An Unequal Marriage, Pride and Prejudice Continued by Emma Tennant (Sceptre, pounds 5.99)

"Elizabeth and Darcy, after 19 years of marriage, still were considered the most fortunate couple in Derbyshire - and beyond." Try as you might, it's virtually impossible to surrender yourself to any Part II of a classic novel, however impressively it follows in the footsteps of the first. Deep down you know it isn't really Mr Darcy, though it's pleasant to meet his ghost.

The Politics of Cruelty by Kate Millet (Penguin, pounds 8.99)

"In over eleven and a half years I didn't see the sun for more than eight hours altogether.

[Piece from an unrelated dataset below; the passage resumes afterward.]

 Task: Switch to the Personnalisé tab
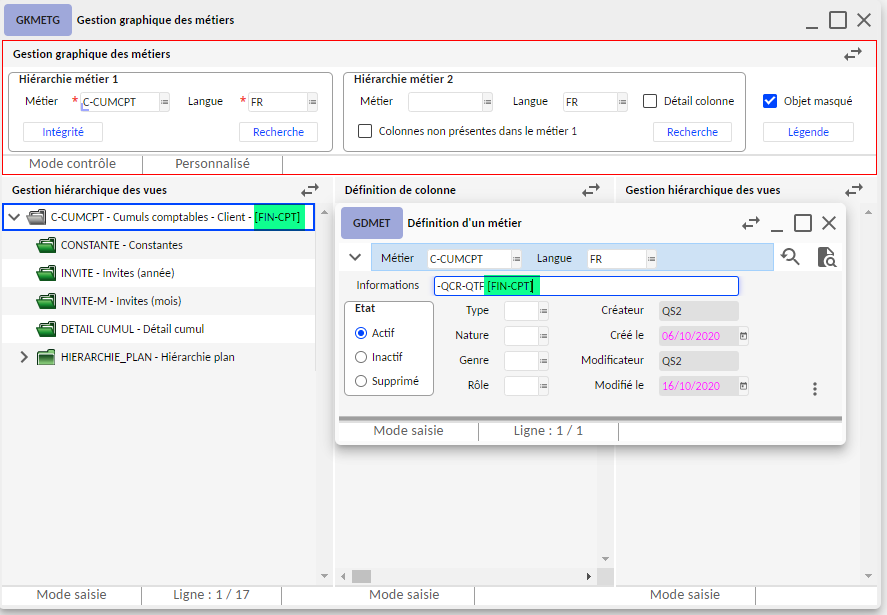pyautogui.click(x=212, y=164)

I forgot colours - there were no colours." The Uruguyan playwright Raul Sendic was kept at the bottom of a dry well for over a decade, but compared to some of the things described in this book, his ordeal is almost bearable. Kate Millet's intellectualized anatomy of torture reminds us that the least we can do is remember.

Meeting Lily by Sarah

Woodhouse (Penguin, pounds 5.99)

It's the era of Fellini, but the guests at Nan Mortimer's hill-top pensione are still wearing postwar sun-dresses and conversing like Barbara Pym. There's the potty Molly Bagshot (lover of long walks), sane Aunt Dot (lover of wise words), and poor Nan herself (lover of Dr Fortuno), all awaiting the arrival of the morning train from Perugia. Sarah Woodhouse, an award- winning romantic novelist, knows Italians do it better.

The Romantic Movement by Alain de Botton (Picador, pounds 5.99)

Drifting through another aimless month in her mid-20s, Alice is convinced that love is the only answer. That is until she meets Eric, a banker dealing in commodities and futures. Like a character in a Rohmer film, de Botton's lovers discourse energetically on Plato, Schopenhauer and sex over meals in Hammersmith and the West End. A stylish novel that will entertain as much as comfort love lorn twenty-somethings.